Getting started with the Sonica is easy, and the process is well described in the manual: you just install the driver, attach a USB cable, and select the Sonica as your sound output device — then you’re ready to experience surround-sound audio via your Mac. This ease of installation has a flip side, however: M-Audio doesn’t include the TOSLink (optical) cable you’ll need to connect the Sonica to your receiver — and at approximately $20, this cable is expensive.
If your receiver doesn’t have digital inputs, you can hook up the Sonica’s analog output to your receiver, using a standard 1⁄8-inch minijack cable. The supplied drivers worked without a glitch, and M-Audio’s tech support responded promptly to our test call.

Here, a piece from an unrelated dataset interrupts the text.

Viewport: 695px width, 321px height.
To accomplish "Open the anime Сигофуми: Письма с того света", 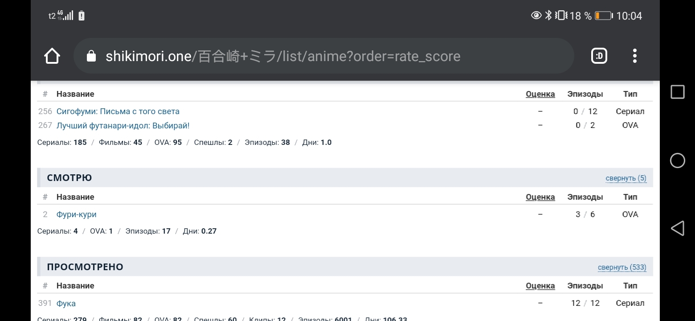I will [118, 111].
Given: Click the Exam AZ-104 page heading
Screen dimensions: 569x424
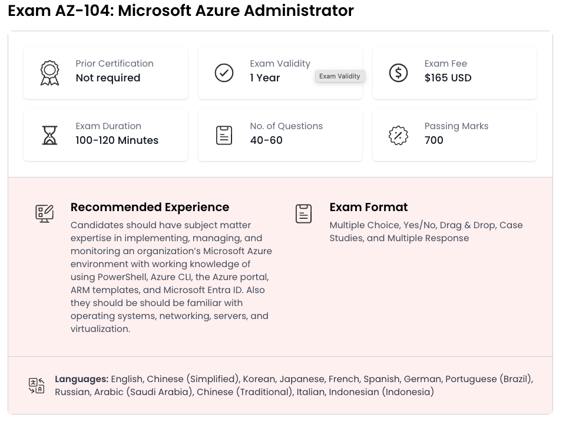Looking at the screenshot, I should (x=181, y=11).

The sound quality is significantly better via the optical cable than it is through either the Sonica’s analog output or the Mac’s. The digital output is louder and cleaner, and the upper frequencies are crystal clear, while the volume level of Sonica’s analog output is low, making it difficult to enjoy simulated surround sound via your headphones.

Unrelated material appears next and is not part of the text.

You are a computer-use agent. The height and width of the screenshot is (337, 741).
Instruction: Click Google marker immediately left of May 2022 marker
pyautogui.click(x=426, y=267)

The Sonica’s digital output can carry multichannel sound such as Dolby Digital 5.1 (AC-3), Dolby Pro Logic, and DTS to your receiver for decoding, but if you want to use Apple’s DVD Player to play a DVD, you won’t get the multichannel sound you expect, since DVD Player doesn’t yet support this feature. According to M-Audio, a future update of DVD Player should fix this, since multichannel sound is the DVD standard.
For now, in OS X 10.1.5, the freeware VLC (VideoLan Client, available at M-Audio’s Web site) can pass AC-3 sound to your receiver. The TruSurround XT settings in Sonica’s own Sound preference panel can simulate surround sound even with just two speakers, as well as enhance dialogue and bass reproduction, but these settings won’t necessarily improve sound quality.
Macworld’s Buying Advice
The Sonica’s digital output greatly improves the sound quality you can get from your Mac, even in higher-end setups. If you want to expand your digital hub to include your stereo setup, the Sonica is your best bet.